Source extract:

══════

Smurf attacks are a type of DDoS (distributed denial-of-service) attack that involves overwhelming a victim’s server with Internet Control Message Protocol (ICMP) packet requests and making it inoperable. In this article, you’ll gain a thorough understanding of their characteristics, repercussions, and the sequence in which they are carried out. By the end of this article, you’ll be equipped with actionable knowledge to mitigate Smurf DDoS attacks with a combination of strategy, tools, and best practices.
Smurf DDoS attacks are a specific type of online attack where a server is flooded with fake requests for information (called echo requests,) causing it to slow down or even crash.
For example, ICMP can signal when a requested service is not available or when a router could not be reached. ICMP echo requests send an echo reply back to the source IP address once an ICMP echo request is received. This echo mechanism is fundamental to maintaining network connectivity.
In the context of a Smurf attack, the ICMP echo functionality is exploited in a malevolent manner. The attacker begins by sending a large number of ICMP echo requests, potentially in the thousands, to a targeted server. These requests, however, are not genuine; instead, they are “spoofed” to appear as if they were sent from the victim’s IP address. Since each of these requests necessitates an echo reply from the targeted server, the server soon becomes overwhelmed with the number of responses it must generate. The result is a flood of traffic that can cause the server to crash under the pressure, meaning that it can no longer respond to legitimate requests.

══════

Task instructions:
1/ In the Smurf attack overview, rewrite the passage starting with "Smurf attacks are" and going on through "and best practices.", swapping "this article" for "this guide".
2/ List every abbreviation written in capital letters that appears in the Smurf attack overview.

Dataset content:
══════

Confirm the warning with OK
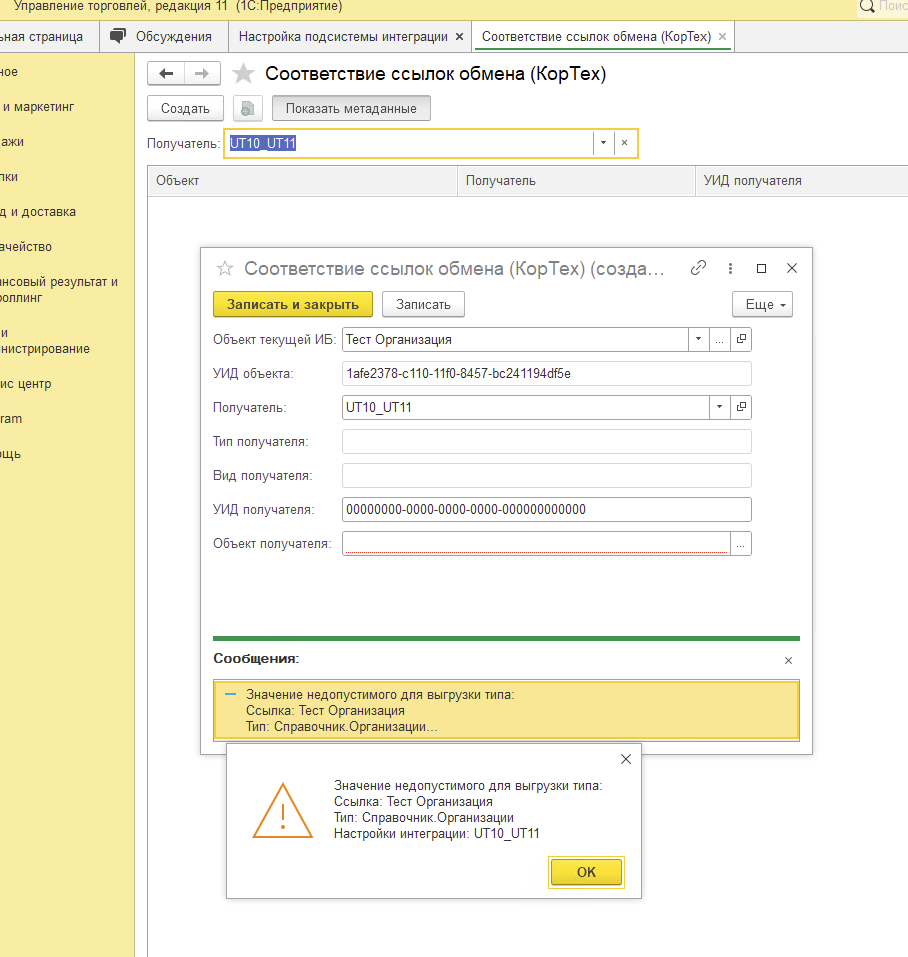The image size is (908, 957). (x=586, y=872)
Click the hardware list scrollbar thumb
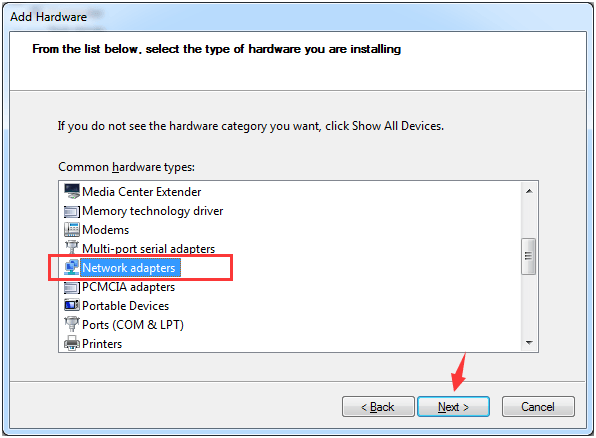 [x=528, y=256]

══════

Solutions by task:
1/
Smurf attacks are a type of DDoS (distributed denial-of-service) attack that involves overwhelming a victim’s server with Internet Control Message Protocol (ICMP) packet requests and making it inoperable. In this guide, you’ll gain a thorough understanding of their characteristics, repercussions, and the sequence in which they are carried out. By the end of this guide, you’ll be equipped with actionable knowledge to mitigate Smurf DDoS attacks with a combination of strategy, tools, and best practices.

2/ DDoS, ICMP, IP